Selected text.
Collins was among a large number of people questioned after the rape. He gave police an alibi for his movements using a neighbour to confirm he was at home at 8pm that night and his ex-partner to say he was there at 9pm.

Significantly Collins could not account for where he was between 8.15pm and 8.45pm.

Although he spoken to as part of the police investigation, he was not one of around 200 men who gave blood samples as part of the inquiry.

Collins, who was never arrested at the time, refused to do so.

He has been a familiar face around Ipswich over the past 20 years. An avid West Ham fan and devotee of American Football, Collins played local football as a goalkeeper for Sunday League side Albion Mills in the mid 1990s.

He also enjoyed a drink and game of darts at the Labour Club in Ipswich's Silent Street, where he had been a member for around three-and-a-half years prior to his arrest.

Barry Fulcher, secretary of the club, said Collins came across as someone who could be difficult, sometimes butting into conversations he was not part of to correct people or challenge what they had said.

Mr Fulcher said: “He was harmless, but could just be a bit awkward. If people opened a window in the summer, he would close it.

“If someone said something was about 3ft, he would say it was about 3ft 6in.”

“If there was a discussion between two or three people, he would upset the discussion and make it into an argument, but it wouldn't be anything serious.”

Collins was arrested at Cooper's BMW showroom in West End Road where he worked as a cleaner.

At the time of the 1990 rape he was working for Schlumberger when it was in Felixstowe. He also worked for at least one double glazing company in Ipswich in the early 1990s.

Collins was a familiar face in amusement arcades in the town centre, frequenting Orwell Leisure Lounge in Upper Orwell Street, and the Showboat in Carr Street, opposite Woolworth's.

Bizarrely he also became the focus of media attention in an incident during the mid-1990s.

In March 1996 he called The Evening Star and the police from a phone box outside Tower Ramparts Shopping Centre at Electric House.

Collins claimed someone had put super-strength glue on the receiver of a telephone he was using and his hand was stuck fast.

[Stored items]
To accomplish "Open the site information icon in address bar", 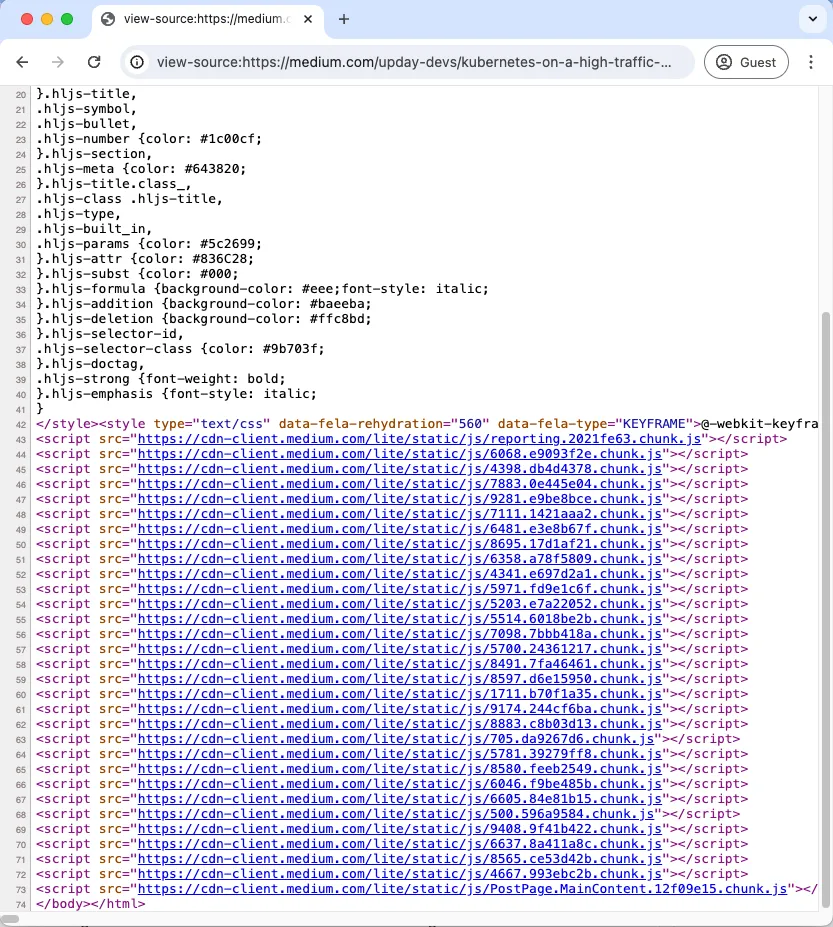I will point(138,62).
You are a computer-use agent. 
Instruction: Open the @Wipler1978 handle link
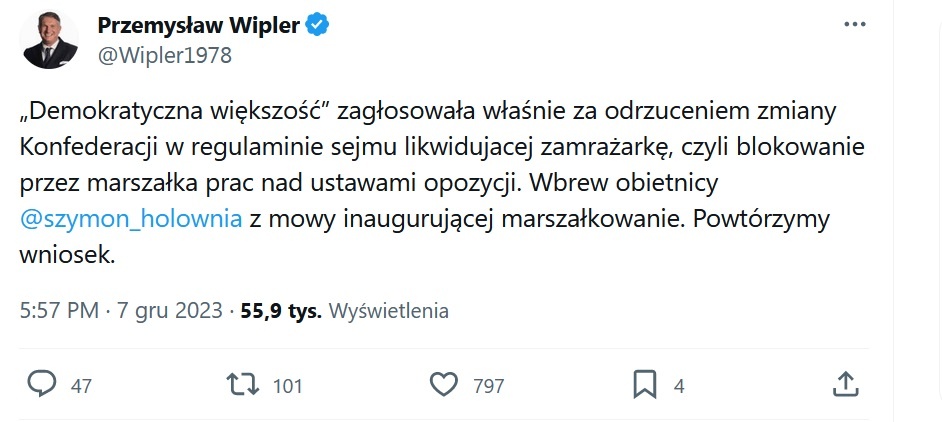click(x=164, y=55)
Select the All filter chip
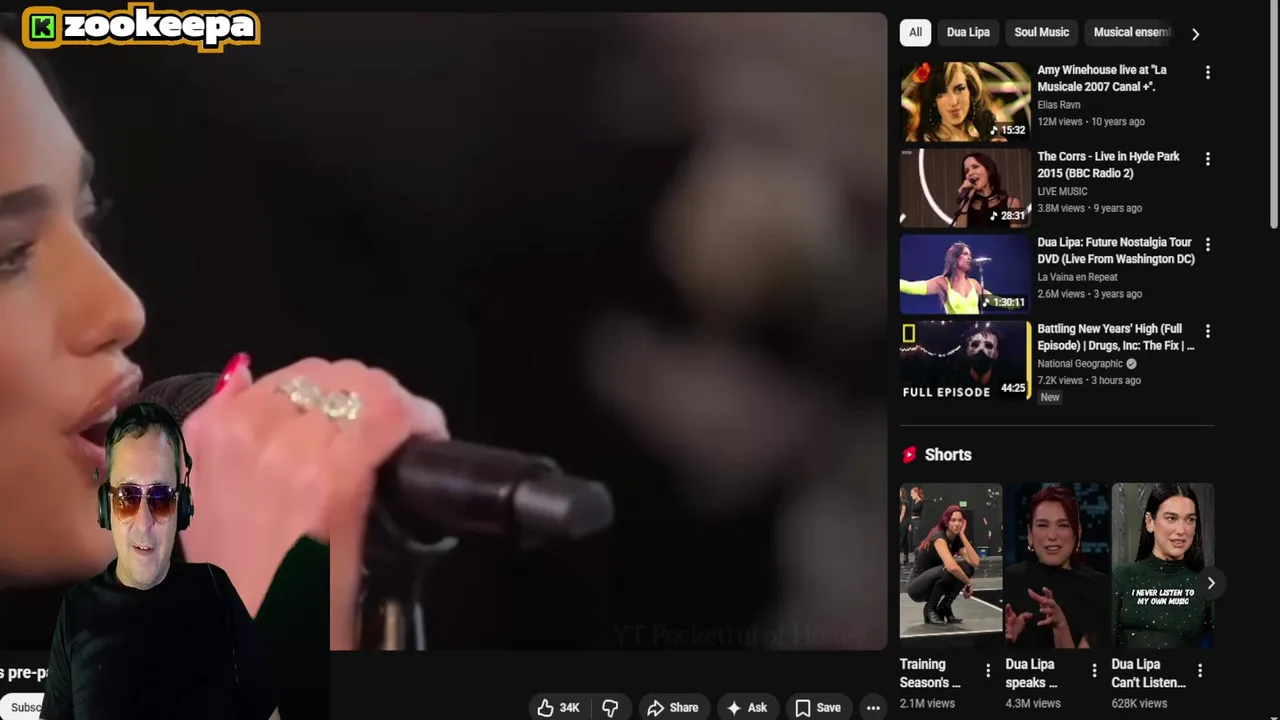This screenshot has width=1280, height=720. point(915,32)
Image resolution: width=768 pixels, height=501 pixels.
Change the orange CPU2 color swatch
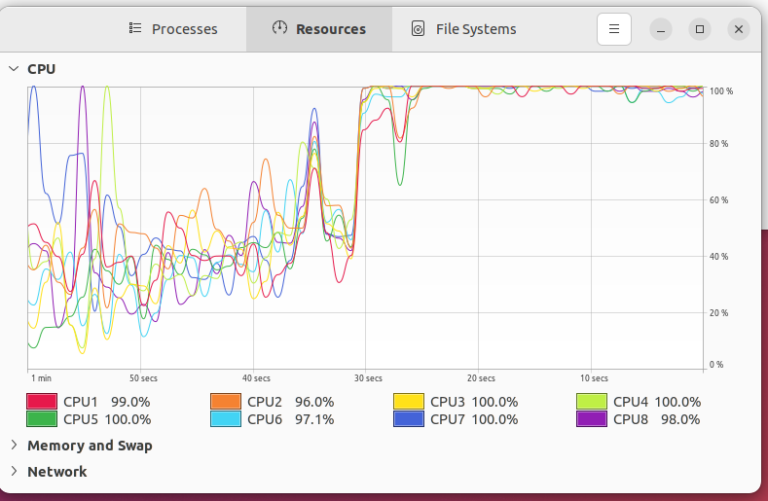(x=225, y=402)
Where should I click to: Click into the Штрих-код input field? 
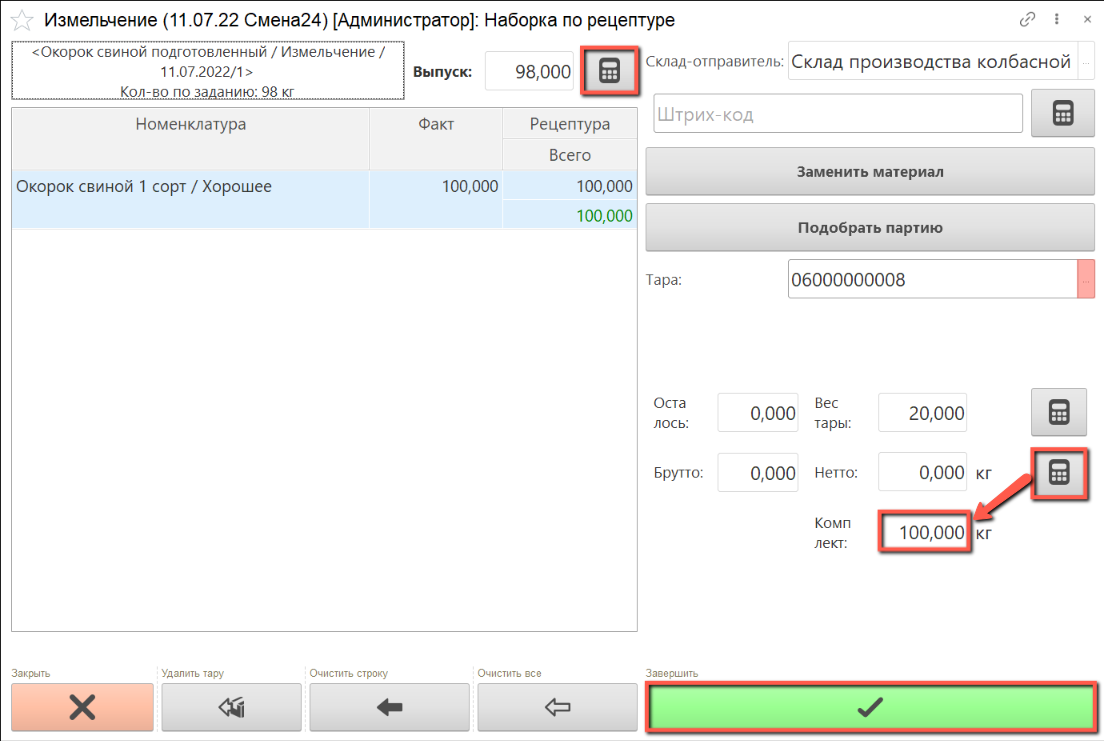point(837,114)
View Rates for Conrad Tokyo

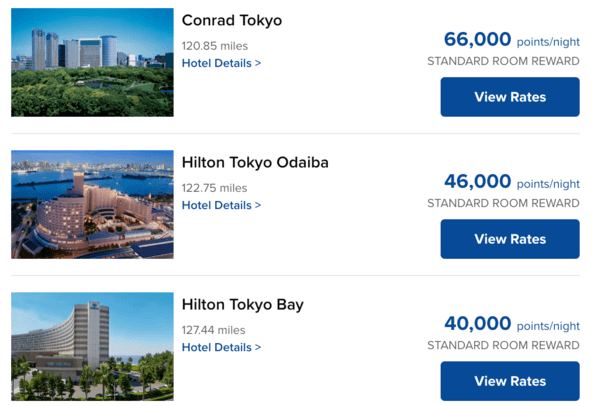click(x=510, y=97)
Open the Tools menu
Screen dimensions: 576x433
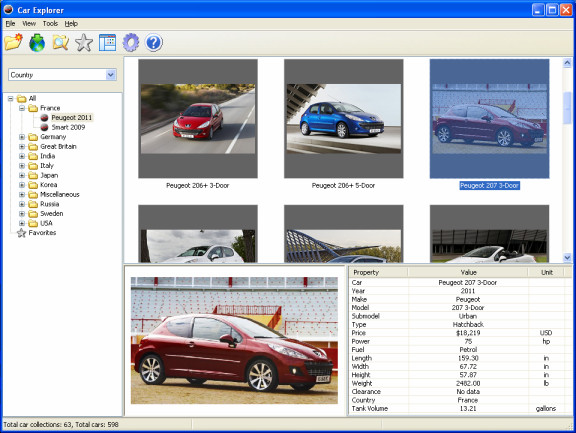pyautogui.click(x=50, y=24)
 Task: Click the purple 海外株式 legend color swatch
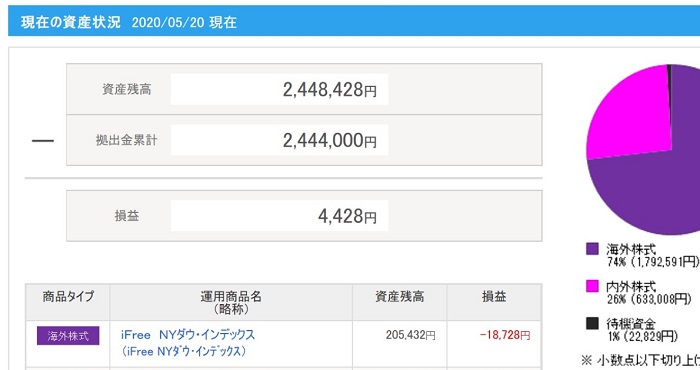pyautogui.click(x=592, y=249)
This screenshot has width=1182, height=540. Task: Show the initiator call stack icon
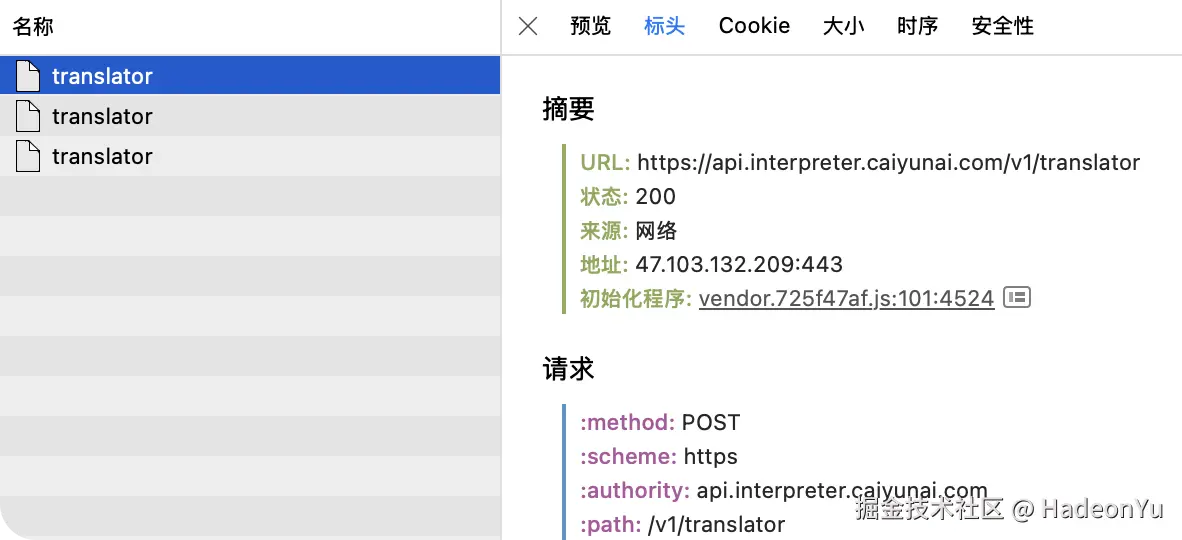point(1017,297)
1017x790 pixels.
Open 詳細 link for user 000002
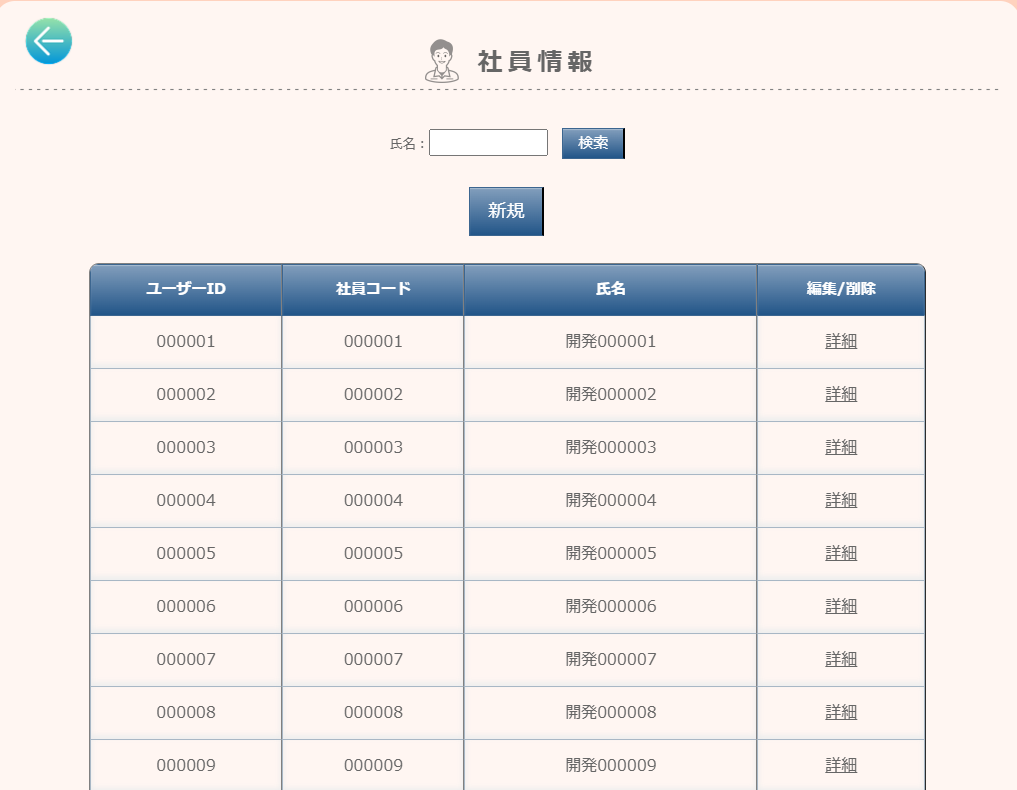(x=841, y=394)
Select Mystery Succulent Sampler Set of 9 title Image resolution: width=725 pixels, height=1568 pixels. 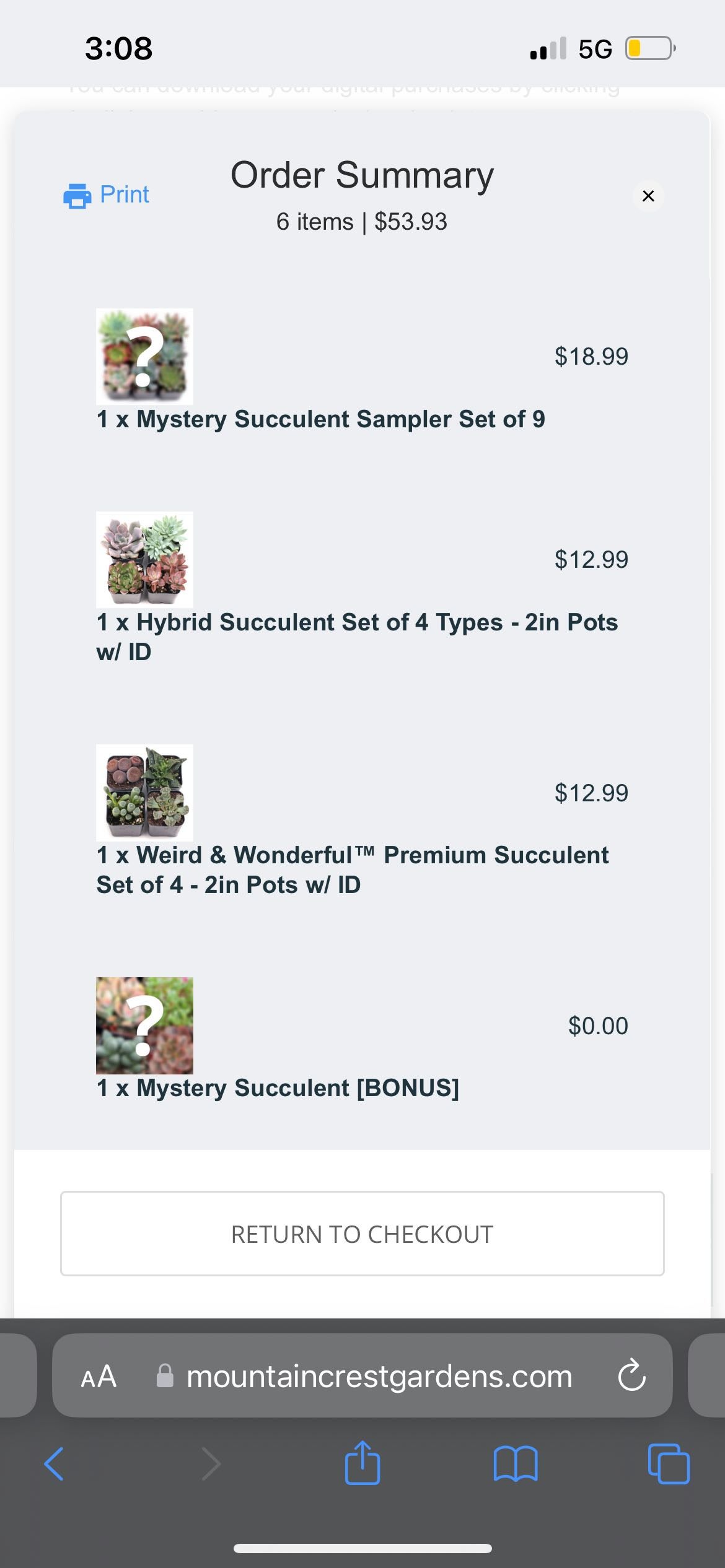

Task to carry out.
Carry on the report about Collins and the 1990 Ipswich rape inquiry, beginning right after its final sentence. The data above were taken from a separate source and are unrelated to the text.

Written response.
He was released after an employee from Barnes, a nearby store, used special solution to free him.

Collins said he was only using the phone to call his niece to wish her a happy birthday.

IN an echo of the BBC's crime drama Waking the Dead, justice finally caught up with Phil John Collins after 19 years.

Yet again advances in forensics, similar to those which clinched the conviction of Steve Wright for the murder of five sex workers in Ipswich in late 2006, proved the 50-year-old rapist's downfall.

Although Collins believed he had got away with the brutalisation of a 17-year-old female in Gippeswyk Park, advances in science finally snared him.

In 1990 experts required a DNA sample the size of a 50 pence piece to work on. Now they can get information from a profile the size of a pinhead.

As a result police are today warning warned that more offenders in unsolved cases will be brought to justice.

Collins was trapped by using a forensic technique called 'familial searching'.

DNA profiles of individuals who are related to each other are more likely to contain similarities than the profiles of unrelated individuals. A familial search of the National DNA Database looks for these similarities to identify a list of potential close relatives of the offender.

A further filtering process is applied to prioritise those with the greatest degree of similarity to the DNA profile gained from the victim or crime scene.

Detectives can then look into the family connections of those on the list, with prioritising further using known facts from the case.

Det Ch Insp Rick Munns said: “This is the first occasion we have been successful in using familial DNA to solve a case like this in Suffolk. This relatively new advance in forensic science has meant we have been able to identify a suspect who for 19 years believed he had escaped justice.

“This result sends a very clear message to anyone who thinks they have escaped justice for similar offences. With every advance in science it is only a matter of time before they too are arrested.”

Judith Cunnison, Specialist Advisor for the Forensic Science Service said: “These cases may lie dormant but they are never forgotten.”